Towne Center developer bows out
Six months after it entered into a much-heralded agreement with a Kansas City, Mo.-based firm, the city is looking for a new developer of record for Towne Center.
Kessinger/Hunter & Co. last week sent the city a letter withdrawing from the agreement, City Administrator Mike Smith said. The action comes less than a month after the Lansing City Council served notice that Kessinger/Hunter was in breach of its contract.
Asked what the city's next step would be, Smith said, "We're courting another developer for Towne Center."

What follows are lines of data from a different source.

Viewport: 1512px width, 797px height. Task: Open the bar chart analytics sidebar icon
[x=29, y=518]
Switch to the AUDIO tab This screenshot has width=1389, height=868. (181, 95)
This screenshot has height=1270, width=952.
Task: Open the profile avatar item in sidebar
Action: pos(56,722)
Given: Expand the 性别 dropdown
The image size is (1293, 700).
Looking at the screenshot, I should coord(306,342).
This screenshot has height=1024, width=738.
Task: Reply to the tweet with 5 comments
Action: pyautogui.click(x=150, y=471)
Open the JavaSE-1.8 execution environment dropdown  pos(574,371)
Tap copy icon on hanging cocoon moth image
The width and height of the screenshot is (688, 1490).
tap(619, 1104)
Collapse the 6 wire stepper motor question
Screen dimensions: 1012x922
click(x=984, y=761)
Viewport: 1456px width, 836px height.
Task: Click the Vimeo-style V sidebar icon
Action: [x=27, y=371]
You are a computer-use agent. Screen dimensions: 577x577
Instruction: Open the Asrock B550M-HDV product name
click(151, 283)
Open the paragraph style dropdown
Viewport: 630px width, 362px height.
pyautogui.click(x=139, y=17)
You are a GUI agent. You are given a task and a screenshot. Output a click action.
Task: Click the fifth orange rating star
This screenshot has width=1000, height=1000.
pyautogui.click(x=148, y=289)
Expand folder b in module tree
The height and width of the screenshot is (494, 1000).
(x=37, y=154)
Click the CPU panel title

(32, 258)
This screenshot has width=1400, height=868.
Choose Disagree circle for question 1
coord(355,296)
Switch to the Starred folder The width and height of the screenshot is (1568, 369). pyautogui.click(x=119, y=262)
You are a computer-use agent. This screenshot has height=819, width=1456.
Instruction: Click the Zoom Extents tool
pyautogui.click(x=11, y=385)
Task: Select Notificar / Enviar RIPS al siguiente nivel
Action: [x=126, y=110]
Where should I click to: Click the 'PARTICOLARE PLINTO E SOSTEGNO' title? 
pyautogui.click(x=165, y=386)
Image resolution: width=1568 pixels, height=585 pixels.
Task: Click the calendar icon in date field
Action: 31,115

Kessinger/Hunter in March became the first developer of record since Towne Center's launch in 2001. The firm was hired after a falling out between the city and Overland Park developer David Christie, who owns most of the 32-acre site along the west side of Kansas Highway 7 between West Mary Street and 4-H Road.
"It just didn't work out," with Kessinger/Hunter, Smith said. "But we'll continue to be aggressive and march forward."
Kessinger/Hunter was required under its contract with the city to purchase the property from Christie, but Smith said Kessinger/Hunter ultimately would "not commit financially for the purchase of land," or at least put its commitment in writing.
The withdrawal does not mean Kessinger/Hunter is completely out of the picture for developing Towne Center.
"They may go in with somebody else," in a development partnership, Smith said.
He added the city would be interested in working with Christie, too, under the right circumstances.
"If Christie would come up and bring something to the table we think has merit : we'd certainly entertain that," Smith said.
City officials are looking to recreate a downtown Lansing on the site. They're hoping for a large "big-box" retailer to anchor the area -Target, Kohl's or the like - and also attract more shops, restaurants and perhaps a movie theater. For its part, the city already has invested about $2 million in infrastructure improvements on the site.
Smith made it clear what he doesn't want to see going into Towne Center.
"Competition for our existing businesses," he said. "We're not here to damage another business here in town."
Jeff Dozier, vice president for retail development with Kessinger/Hunter had said earlier this year he had been in talks with "three or four big names" interested in Lansing. Dozier did not return a phone call for comment.